Thank you in advance.
Let us first assume that $p_{i}$ is not an associate of $p_{j}$ for $i \neq j$.
Now,if ${p_{i}}^{k_{i}}|a$ then we claim that $k_{i} \leq r_{i}$.Because if ${p_{i}}^{k_{i}}|a$ then $\exists$ $b = {p_{1}}^{s_{1}}.{p_{2}}^{s_{2}}...{p_{n}}^{s_{n}}$ such that $a = {p_{i}}^{k_{i}}.b$. Simplifying we get
$a = {p_{1}}^{s_{1}}.{p_{2}}^{s_{2}}...{p_{i}}^{k_{i} + s_{i}}...{p_{n}}^{s_{n}}$. Now since $R$ is a UFD and $p_{i}$ is not associated to $p_{j}$ for $i \neq j$ so we must have $r_{i} = k_{i} + s_{i} \geq k_{i}$.Which proves the claim.
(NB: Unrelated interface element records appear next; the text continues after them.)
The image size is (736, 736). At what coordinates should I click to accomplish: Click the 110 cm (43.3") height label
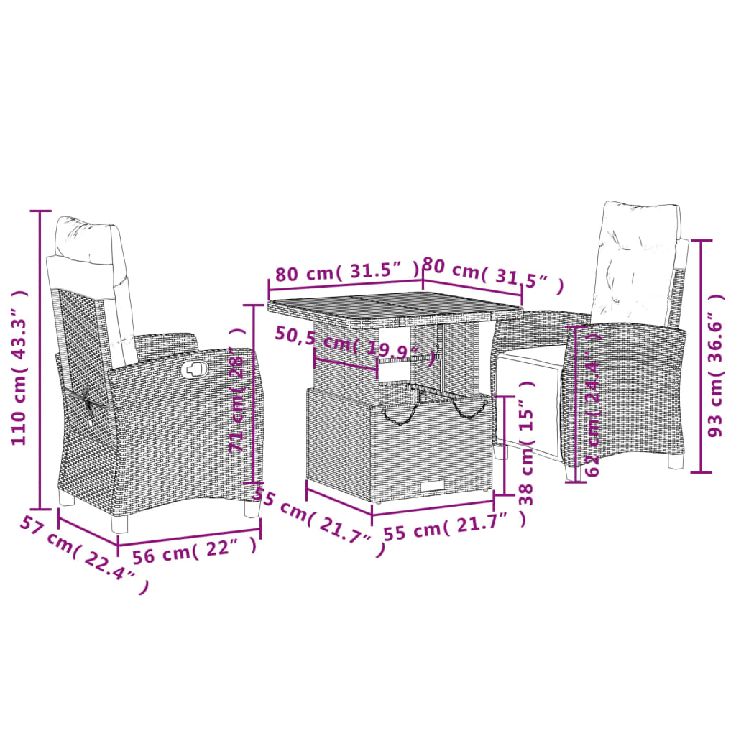coord(20,367)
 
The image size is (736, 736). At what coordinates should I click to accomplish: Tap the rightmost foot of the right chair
coord(676,461)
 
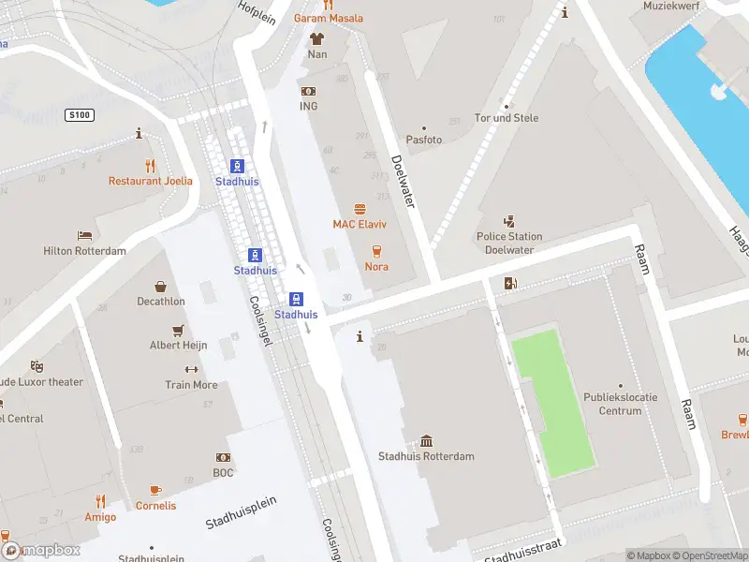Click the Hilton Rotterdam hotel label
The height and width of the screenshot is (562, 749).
[x=84, y=251]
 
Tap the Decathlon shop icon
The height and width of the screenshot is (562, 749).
[x=160, y=287]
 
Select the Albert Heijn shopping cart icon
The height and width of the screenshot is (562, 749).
[x=178, y=331]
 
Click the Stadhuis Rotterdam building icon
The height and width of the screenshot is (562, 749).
[x=426, y=441]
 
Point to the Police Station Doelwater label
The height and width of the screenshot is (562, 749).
[x=509, y=243]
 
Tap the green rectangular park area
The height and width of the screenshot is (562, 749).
[x=552, y=403]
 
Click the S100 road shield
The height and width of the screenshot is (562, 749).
[x=79, y=114]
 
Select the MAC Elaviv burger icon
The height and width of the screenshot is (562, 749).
[x=360, y=210]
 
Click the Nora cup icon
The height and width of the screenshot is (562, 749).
[x=376, y=251]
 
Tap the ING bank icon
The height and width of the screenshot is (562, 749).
[x=308, y=91]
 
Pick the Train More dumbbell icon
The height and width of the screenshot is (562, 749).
[x=191, y=370]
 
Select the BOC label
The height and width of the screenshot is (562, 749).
[x=223, y=472]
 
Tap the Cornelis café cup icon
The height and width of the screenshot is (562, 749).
[x=155, y=491]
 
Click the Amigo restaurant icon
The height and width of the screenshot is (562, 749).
[x=100, y=502]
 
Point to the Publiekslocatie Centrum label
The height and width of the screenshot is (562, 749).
[x=620, y=404]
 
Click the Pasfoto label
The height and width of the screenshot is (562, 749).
[x=423, y=139]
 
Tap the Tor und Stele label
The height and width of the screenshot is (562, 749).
[x=507, y=118]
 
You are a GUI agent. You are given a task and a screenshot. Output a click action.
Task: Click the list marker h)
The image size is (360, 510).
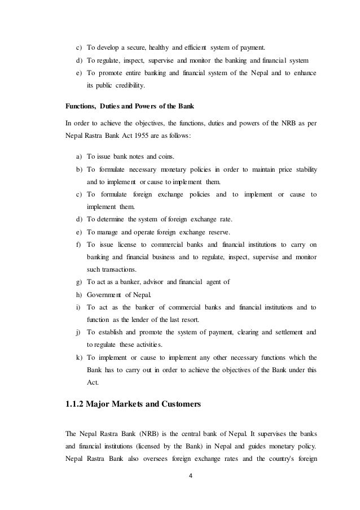pyautogui.click(x=78, y=294)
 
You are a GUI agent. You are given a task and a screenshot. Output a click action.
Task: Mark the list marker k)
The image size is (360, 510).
pyautogui.click(x=78, y=357)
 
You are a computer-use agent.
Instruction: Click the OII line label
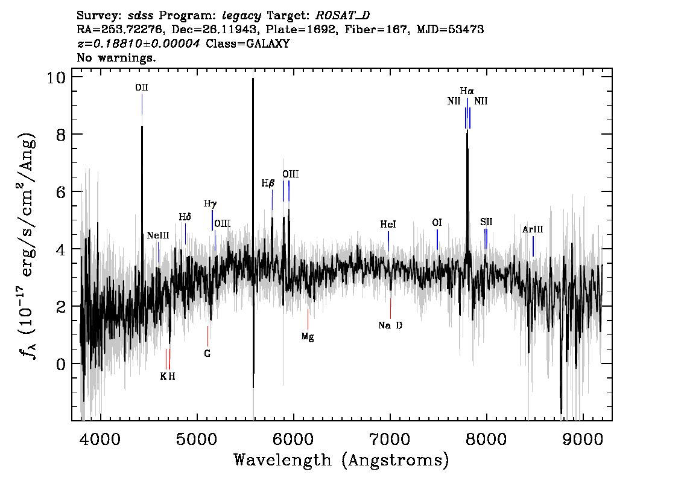click(141, 88)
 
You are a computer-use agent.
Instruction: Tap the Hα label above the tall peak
click(467, 91)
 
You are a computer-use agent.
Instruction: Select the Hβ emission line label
click(268, 184)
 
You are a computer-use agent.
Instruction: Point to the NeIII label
click(158, 236)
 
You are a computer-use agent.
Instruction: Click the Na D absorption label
click(390, 325)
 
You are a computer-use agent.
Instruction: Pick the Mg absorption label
click(308, 337)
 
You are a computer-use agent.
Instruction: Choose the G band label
click(207, 354)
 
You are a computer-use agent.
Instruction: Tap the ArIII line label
click(533, 229)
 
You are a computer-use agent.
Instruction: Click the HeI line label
click(388, 225)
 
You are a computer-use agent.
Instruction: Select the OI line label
click(437, 223)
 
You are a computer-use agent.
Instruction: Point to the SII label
click(486, 222)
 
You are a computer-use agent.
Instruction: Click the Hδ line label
click(185, 217)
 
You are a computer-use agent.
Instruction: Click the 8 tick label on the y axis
click(61, 135)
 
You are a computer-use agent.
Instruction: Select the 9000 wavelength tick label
click(582, 439)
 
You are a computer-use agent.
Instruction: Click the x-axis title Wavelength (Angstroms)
click(341, 460)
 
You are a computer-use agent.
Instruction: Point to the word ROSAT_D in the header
click(343, 16)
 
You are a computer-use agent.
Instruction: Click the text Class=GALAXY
click(248, 43)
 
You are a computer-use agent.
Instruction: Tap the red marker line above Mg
click(308, 319)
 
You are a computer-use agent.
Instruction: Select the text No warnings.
click(116, 57)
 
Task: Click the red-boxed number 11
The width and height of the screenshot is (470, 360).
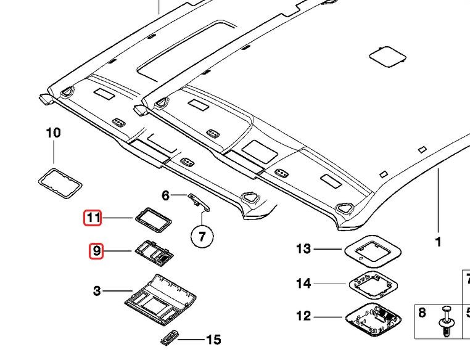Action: pos(93,218)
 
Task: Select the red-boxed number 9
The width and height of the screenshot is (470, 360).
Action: pos(96,251)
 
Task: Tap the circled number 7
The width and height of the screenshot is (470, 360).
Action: pos(202,236)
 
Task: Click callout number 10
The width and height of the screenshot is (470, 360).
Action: pos(54,133)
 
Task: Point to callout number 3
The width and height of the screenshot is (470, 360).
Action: pos(97,291)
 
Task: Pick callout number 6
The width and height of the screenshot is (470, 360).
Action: pos(165,195)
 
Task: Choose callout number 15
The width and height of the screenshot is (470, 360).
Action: pos(213,340)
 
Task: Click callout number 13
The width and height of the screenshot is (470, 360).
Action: pos(303,248)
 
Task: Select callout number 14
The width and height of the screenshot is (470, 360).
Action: pos(303,284)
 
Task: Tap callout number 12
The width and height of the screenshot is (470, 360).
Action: pos(303,316)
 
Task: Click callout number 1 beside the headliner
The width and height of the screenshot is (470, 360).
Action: pos(438,242)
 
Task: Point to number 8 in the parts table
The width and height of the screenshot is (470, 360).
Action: pos(422,313)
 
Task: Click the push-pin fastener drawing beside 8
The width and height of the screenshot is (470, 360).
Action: pos(447,322)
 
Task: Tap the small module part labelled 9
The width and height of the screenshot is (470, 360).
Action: pos(154,252)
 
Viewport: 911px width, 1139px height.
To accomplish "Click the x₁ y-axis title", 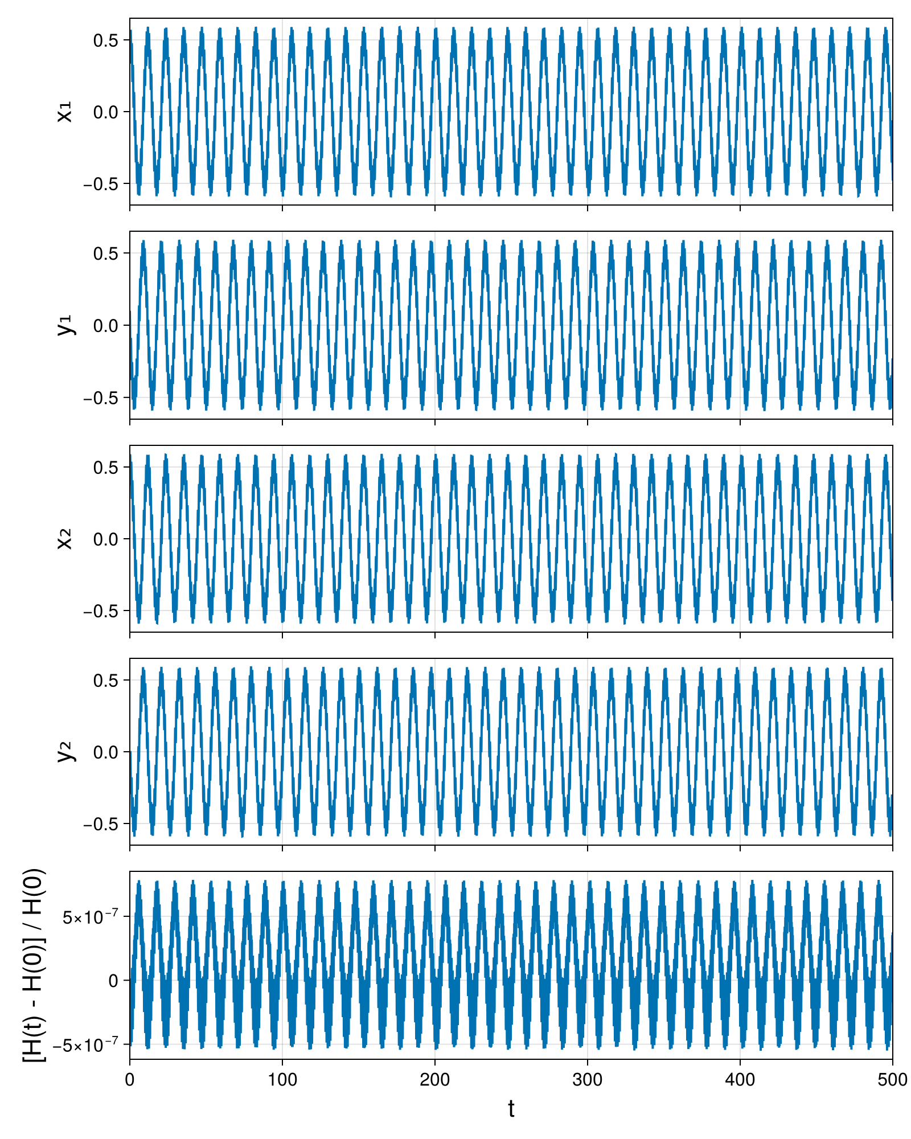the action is pyautogui.click(x=65, y=112).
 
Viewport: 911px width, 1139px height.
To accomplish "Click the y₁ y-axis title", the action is pyautogui.click(x=65, y=325).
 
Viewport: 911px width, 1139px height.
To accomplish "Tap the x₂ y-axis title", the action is pyautogui.click(x=65, y=539).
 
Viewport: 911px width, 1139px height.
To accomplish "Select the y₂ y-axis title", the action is pyautogui.click(x=65, y=752).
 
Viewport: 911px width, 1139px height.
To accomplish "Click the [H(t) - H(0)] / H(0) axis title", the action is pyautogui.click(x=35, y=965).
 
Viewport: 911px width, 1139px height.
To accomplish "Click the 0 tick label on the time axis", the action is pyautogui.click(x=130, y=1080).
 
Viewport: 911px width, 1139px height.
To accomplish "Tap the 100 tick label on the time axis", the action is pyautogui.click(x=282, y=1080).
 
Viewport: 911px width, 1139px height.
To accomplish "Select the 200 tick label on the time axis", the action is pyautogui.click(x=435, y=1080).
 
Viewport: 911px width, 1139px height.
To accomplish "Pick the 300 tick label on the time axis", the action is pyautogui.click(x=588, y=1080).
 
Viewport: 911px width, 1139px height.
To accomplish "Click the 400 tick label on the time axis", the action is pyautogui.click(x=740, y=1080).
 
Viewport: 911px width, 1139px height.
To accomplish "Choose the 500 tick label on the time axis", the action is pyautogui.click(x=892, y=1080).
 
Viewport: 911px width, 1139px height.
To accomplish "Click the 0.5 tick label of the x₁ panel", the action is pyautogui.click(x=106, y=40).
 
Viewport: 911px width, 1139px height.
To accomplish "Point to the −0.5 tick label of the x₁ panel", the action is pyautogui.click(x=101, y=184).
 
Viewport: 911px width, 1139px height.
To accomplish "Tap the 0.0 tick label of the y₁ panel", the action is pyautogui.click(x=106, y=326).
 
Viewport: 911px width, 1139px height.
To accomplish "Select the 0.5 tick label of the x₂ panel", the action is pyautogui.click(x=106, y=468).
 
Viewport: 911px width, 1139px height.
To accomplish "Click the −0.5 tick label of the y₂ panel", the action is pyautogui.click(x=101, y=824).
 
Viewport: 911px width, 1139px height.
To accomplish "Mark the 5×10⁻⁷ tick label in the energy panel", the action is pyautogui.click(x=91, y=916).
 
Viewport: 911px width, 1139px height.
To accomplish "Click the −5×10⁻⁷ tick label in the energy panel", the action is pyautogui.click(x=86, y=1044).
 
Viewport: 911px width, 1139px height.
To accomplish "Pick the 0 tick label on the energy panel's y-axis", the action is pyautogui.click(x=113, y=981).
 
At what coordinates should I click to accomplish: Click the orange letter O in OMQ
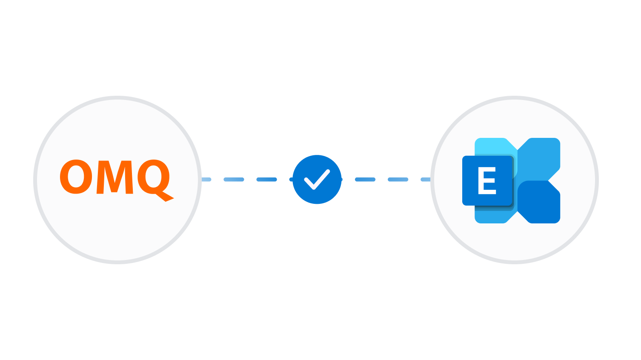(76, 177)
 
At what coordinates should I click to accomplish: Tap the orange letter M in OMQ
(115, 177)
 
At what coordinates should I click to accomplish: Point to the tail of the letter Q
(165, 197)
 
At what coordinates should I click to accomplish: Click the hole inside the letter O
(76, 177)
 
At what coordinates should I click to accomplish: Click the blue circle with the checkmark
(317, 180)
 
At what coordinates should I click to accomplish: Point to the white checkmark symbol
(317, 180)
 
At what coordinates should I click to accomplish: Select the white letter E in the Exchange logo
(487, 180)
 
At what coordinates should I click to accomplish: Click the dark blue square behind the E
(487, 180)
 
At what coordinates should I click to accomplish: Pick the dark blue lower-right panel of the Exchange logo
(539, 202)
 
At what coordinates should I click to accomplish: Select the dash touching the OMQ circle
(206, 180)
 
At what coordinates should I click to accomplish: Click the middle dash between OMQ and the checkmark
(234, 180)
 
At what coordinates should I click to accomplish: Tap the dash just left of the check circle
(267, 180)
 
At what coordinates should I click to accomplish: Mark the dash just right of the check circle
(365, 180)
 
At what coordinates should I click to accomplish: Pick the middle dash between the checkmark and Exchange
(398, 180)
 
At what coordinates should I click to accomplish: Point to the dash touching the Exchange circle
(426, 180)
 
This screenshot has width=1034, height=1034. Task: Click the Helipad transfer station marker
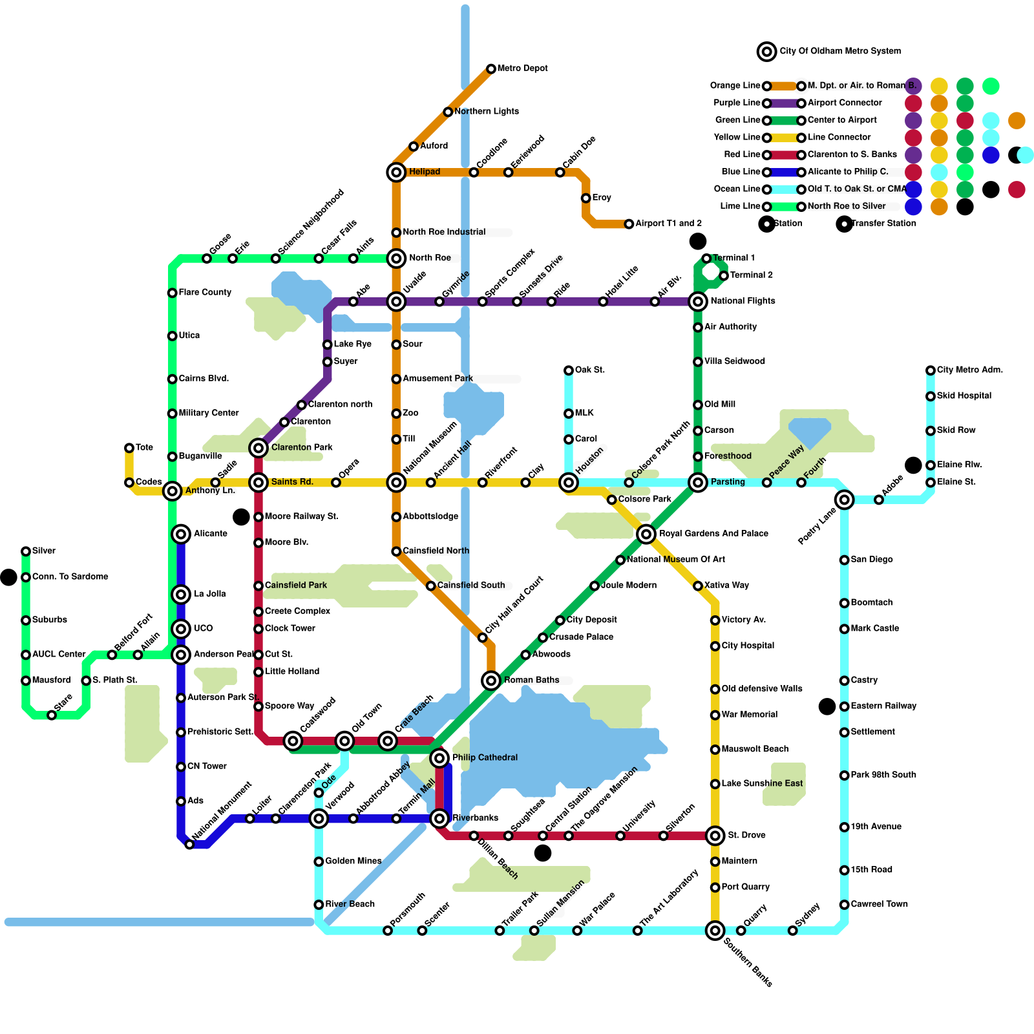pyautogui.click(x=396, y=172)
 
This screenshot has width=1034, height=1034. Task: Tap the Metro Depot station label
pyautogui.click(x=522, y=69)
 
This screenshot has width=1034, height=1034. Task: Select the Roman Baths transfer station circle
pyautogui.click(x=491, y=680)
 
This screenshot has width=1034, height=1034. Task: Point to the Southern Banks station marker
pyautogui.click(x=715, y=931)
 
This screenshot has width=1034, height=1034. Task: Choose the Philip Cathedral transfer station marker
pyautogui.click(x=439, y=757)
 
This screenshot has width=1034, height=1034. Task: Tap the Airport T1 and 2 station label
pyautogui.click(x=668, y=224)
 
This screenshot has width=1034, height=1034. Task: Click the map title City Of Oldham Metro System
pyautogui.click(x=839, y=51)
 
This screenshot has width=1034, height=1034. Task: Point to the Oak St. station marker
pyautogui.click(x=569, y=370)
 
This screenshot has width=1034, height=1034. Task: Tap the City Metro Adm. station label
pyautogui.click(x=969, y=370)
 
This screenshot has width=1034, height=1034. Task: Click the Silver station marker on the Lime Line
pyautogui.click(x=26, y=551)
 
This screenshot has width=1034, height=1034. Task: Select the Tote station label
pyautogui.click(x=144, y=447)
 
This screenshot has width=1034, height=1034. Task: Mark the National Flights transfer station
pyautogui.click(x=698, y=301)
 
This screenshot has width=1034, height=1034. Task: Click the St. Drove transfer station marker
pyautogui.click(x=715, y=836)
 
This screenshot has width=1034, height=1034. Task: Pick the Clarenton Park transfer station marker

Now we always write ${p_{i}}^{r_{i}} = {p_{i}}^{k_{i}}.{p_{i}}^{r_{i} - k_{i}}$ , where ${p_{i}}^{r_{i} - k_{i}} \in R$ since $r_{i} \geq k_{i}$. This shows that ${p_{i}}^{k_{i}}|{p_{i}}^{r_{i}}$.This completes the proof.